**Records drawn from a dataset:**

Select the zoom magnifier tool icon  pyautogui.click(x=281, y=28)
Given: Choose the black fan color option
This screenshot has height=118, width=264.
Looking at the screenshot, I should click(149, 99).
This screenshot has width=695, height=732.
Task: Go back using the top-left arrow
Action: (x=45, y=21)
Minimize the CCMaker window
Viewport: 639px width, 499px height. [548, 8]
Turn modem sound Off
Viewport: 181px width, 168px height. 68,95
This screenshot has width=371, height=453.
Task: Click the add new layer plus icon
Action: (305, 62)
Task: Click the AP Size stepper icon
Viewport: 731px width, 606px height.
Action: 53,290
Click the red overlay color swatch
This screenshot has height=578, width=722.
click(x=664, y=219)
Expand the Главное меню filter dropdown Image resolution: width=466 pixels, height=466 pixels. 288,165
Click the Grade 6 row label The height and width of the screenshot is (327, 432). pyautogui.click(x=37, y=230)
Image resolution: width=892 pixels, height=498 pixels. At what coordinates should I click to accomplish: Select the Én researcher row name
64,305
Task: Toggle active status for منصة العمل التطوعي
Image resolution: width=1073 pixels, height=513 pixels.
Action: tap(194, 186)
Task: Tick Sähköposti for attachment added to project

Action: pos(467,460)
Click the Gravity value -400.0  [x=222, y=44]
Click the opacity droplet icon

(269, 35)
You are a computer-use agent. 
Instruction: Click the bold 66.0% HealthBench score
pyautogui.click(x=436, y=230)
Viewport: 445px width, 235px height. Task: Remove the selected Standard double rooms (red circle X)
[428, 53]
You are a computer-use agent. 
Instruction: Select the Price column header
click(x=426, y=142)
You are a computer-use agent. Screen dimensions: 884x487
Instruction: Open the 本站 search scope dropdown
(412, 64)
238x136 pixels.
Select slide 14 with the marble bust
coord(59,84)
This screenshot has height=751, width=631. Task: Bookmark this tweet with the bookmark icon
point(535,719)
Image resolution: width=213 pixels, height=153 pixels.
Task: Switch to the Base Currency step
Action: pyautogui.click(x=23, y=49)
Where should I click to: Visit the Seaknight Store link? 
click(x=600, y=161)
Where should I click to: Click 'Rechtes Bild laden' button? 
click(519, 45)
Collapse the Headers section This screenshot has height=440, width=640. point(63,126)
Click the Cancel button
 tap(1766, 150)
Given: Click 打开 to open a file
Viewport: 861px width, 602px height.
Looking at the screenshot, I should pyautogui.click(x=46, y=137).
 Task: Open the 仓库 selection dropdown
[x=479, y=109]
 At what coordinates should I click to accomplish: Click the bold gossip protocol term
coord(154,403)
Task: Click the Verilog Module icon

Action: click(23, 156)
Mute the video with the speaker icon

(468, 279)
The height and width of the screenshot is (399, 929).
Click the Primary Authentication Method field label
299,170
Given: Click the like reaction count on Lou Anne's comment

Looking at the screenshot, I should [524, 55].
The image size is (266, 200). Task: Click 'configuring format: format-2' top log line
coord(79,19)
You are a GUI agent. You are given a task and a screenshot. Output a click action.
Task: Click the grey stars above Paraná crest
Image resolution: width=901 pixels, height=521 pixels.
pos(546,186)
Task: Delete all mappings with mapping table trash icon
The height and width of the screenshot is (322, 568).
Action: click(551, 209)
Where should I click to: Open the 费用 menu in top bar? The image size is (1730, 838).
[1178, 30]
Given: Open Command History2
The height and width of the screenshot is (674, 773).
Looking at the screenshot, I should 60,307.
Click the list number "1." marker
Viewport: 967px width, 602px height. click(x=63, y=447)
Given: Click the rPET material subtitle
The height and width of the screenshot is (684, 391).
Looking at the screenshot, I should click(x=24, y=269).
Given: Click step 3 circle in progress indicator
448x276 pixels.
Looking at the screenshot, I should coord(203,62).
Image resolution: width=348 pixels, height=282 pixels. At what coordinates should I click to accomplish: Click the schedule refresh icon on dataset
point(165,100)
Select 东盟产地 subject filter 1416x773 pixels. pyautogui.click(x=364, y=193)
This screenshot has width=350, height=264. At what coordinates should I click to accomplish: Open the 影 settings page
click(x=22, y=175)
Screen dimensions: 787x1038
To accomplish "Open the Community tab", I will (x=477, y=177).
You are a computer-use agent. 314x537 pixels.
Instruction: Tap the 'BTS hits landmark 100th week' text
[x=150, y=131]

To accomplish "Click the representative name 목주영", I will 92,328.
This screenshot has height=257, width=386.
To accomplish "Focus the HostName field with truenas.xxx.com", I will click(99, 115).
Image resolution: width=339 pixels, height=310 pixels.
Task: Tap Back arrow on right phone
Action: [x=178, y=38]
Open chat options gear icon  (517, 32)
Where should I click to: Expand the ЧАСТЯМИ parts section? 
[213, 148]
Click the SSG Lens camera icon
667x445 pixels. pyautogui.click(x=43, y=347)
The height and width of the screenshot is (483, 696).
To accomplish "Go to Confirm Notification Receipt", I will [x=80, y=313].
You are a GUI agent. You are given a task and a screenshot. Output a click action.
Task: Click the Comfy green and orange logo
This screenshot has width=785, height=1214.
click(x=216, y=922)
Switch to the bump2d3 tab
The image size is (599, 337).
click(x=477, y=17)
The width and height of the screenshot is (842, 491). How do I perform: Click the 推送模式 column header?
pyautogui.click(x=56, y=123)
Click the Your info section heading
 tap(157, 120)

**AIM OF THE EXERCISE:**
Retype all of the records above, word for word.

**ANSWER TO THE EXERCISE:**
Select the zoom magnifier tool icon  pyautogui.click(x=281, y=28)
Given: Choose the black fan color option
This screenshot has height=118, width=264.
Looking at the screenshot, I should click(149, 99).
This screenshot has width=695, height=732.
Task: Go back using the top-left arrow
Action: (x=45, y=21)
Minimize the CCMaker window
Viewport: 639px width, 499px height. [548, 8]
Turn modem sound Off
Viewport: 181px width, 168px height. 68,95
This screenshot has width=371, height=453.
Task: Click the add new layer plus icon
Action: (305, 62)
Task: Click the AP Size stepper icon
Viewport: 731px width, 606px height.
Action: 53,290
Click the red overlay color swatch
This screenshot has height=578, width=722.
click(x=664, y=219)
Expand the Главное меню filter dropdown Image resolution: width=466 pixels, height=466 pixels. 288,165
Click the Grade 6 row label The height and width of the screenshot is (327, 432). pyautogui.click(x=37, y=230)
Image resolution: width=892 pixels, height=498 pixels. At what coordinates should I click to accomplish: Select the Én researcher row name
64,305
Task: Toggle active status for منصة العمل التطوعي
Image resolution: width=1073 pixels, height=513 pixels.
Action: tap(194, 186)
Task: Tick Sähköposti for attachment added to project

Action: pos(467,460)
Click the Gravity value -400.0  [x=222, y=44]
Click the opacity droplet icon

(269, 35)
You are a computer-use agent. 
Instruction: Click the bold 66.0% HealthBench score
pyautogui.click(x=436, y=230)
Viewport: 445px width, 235px height. Task: Remove the selected Standard double rooms (red circle X)
[428, 53]
You are a computer-use agent. 
Instruction: Select the Price column header
click(x=426, y=142)
You are a computer-use agent. Screen dimensions: 884x487
Instruction: Open the 本站 search scope dropdown
(412, 64)
238x136 pixels.
Select slide 14 with the marble bust
coord(59,84)
This screenshot has height=751, width=631. Task: Bookmark this tweet with the bookmark icon
point(535,719)
Image resolution: width=213 pixels, height=153 pixels.
Task: Switch to the Base Currency step
Action: pyautogui.click(x=23, y=49)
Where should I click to: Visit the Seaknight Store link? 
click(x=600, y=161)
Where should I click to: Click 'Rechtes Bild laden' button? 
click(519, 45)
Collapse the Headers section This screenshot has height=440, width=640. point(63,126)
Click the Cancel button
 tap(1766, 150)
Given: Click 打开 to open a file
Viewport: 861px width, 602px height.
Looking at the screenshot, I should pyautogui.click(x=46, y=137).
 Task: Open the 仓库 selection dropdown
[x=479, y=109]
 At what coordinates should I click to accomplish: Click the bold gossip protocol term
coord(154,403)
Task: Click the Verilog Module icon

Action: click(23, 156)
Mute the video with the speaker icon

(468, 279)
The height and width of the screenshot is (399, 929).
Click the Primary Authentication Method field label
299,170
Given: Click the like reaction count on Lou Anne's comment

Looking at the screenshot, I should [524, 55].
The image size is (266, 200). Task: Click 'configuring format: format-2' top log line
coord(79,19)
You are a GUI agent. You are given a task and a screenshot. Output a click action.
Task: Click the grey stars above Paraná crest
Image resolution: width=901 pixels, height=521 pixels.
pos(546,186)
Task: Delete all mappings with mapping table trash icon
The height and width of the screenshot is (322, 568).
Action: click(551, 209)
Where should I click to: Open the 费用 menu in top bar? The image size is (1730, 838).
[1178, 30]
Given: Open Command History2
The height and width of the screenshot is (674, 773).
Looking at the screenshot, I should 60,307.
Click the list number "1." marker
Viewport: 967px width, 602px height. click(x=63, y=447)
Given: Click the rPET material subtitle
The height and width of the screenshot is (684, 391).
Looking at the screenshot, I should click(x=24, y=269).
Given: Click step 3 circle in progress indicator
448x276 pixels.
Looking at the screenshot, I should coord(203,62).
Image resolution: width=348 pixels, height=282 pixels. At what coordinates should I click to accomplish: Click the schedule refresh icon on dataset
point(165,100)
Select 东盟产地 subject filter 1416x773 pixels. pyautogui.click(x=364, y=193)
This screenshot has width=350, height=264. At what coordinates should I click to accomplish: Open the 影 settings page
click(x=22, y=175)
Screen dimensions: 787x1038
To accomplish "Open the Community tab", I will (x=477, y=177).
You are a computer-use agent. 314x537 pixels.
Instruction: Tap the 'BTS hits landmark 100th week' text
[x=150, y=131]

To accomplish "Click the representative name 목주영", I will 92,328.
This screenshot has height=257, width=386.
To accomplish "Focus the HostName field with truenas.xxx.com", I will click(99, 115).
Image resolution: width=339 pixels, height=310 pixels.
Task: Tap Back arrow on right phone
Action: [x=178, y=38]
Open chat options gear icon  (517, 32)
Where should I click to: Expand the ЧАСТЯМИ parts section? 
[213, 148]
Click the SSG Lens camera icon
667x445 pixels. pyautogui.click(x=43, y=347)
The height and width of the screenshot is (483, 696).
To accomplish "Go to Confirm Notification Receipt", I will [x=80, y=313].
You are a GUI agent. You are given a task and a screenshot. Output a click action.
Task: Click the Comfy green and orange logo
This screenshot has width=785, height=1214.
click(x=216, y=922)
Switch to the bump2d3 tab
The image size is (599, 337).
click(x=477, y=17)
The width and height of the screenshot is (842, 491). How do I perform: Click the 推送模式 column header?
pyautogui.click(x=56, y=123)
Click the Your info section heading
 tap(157, 120)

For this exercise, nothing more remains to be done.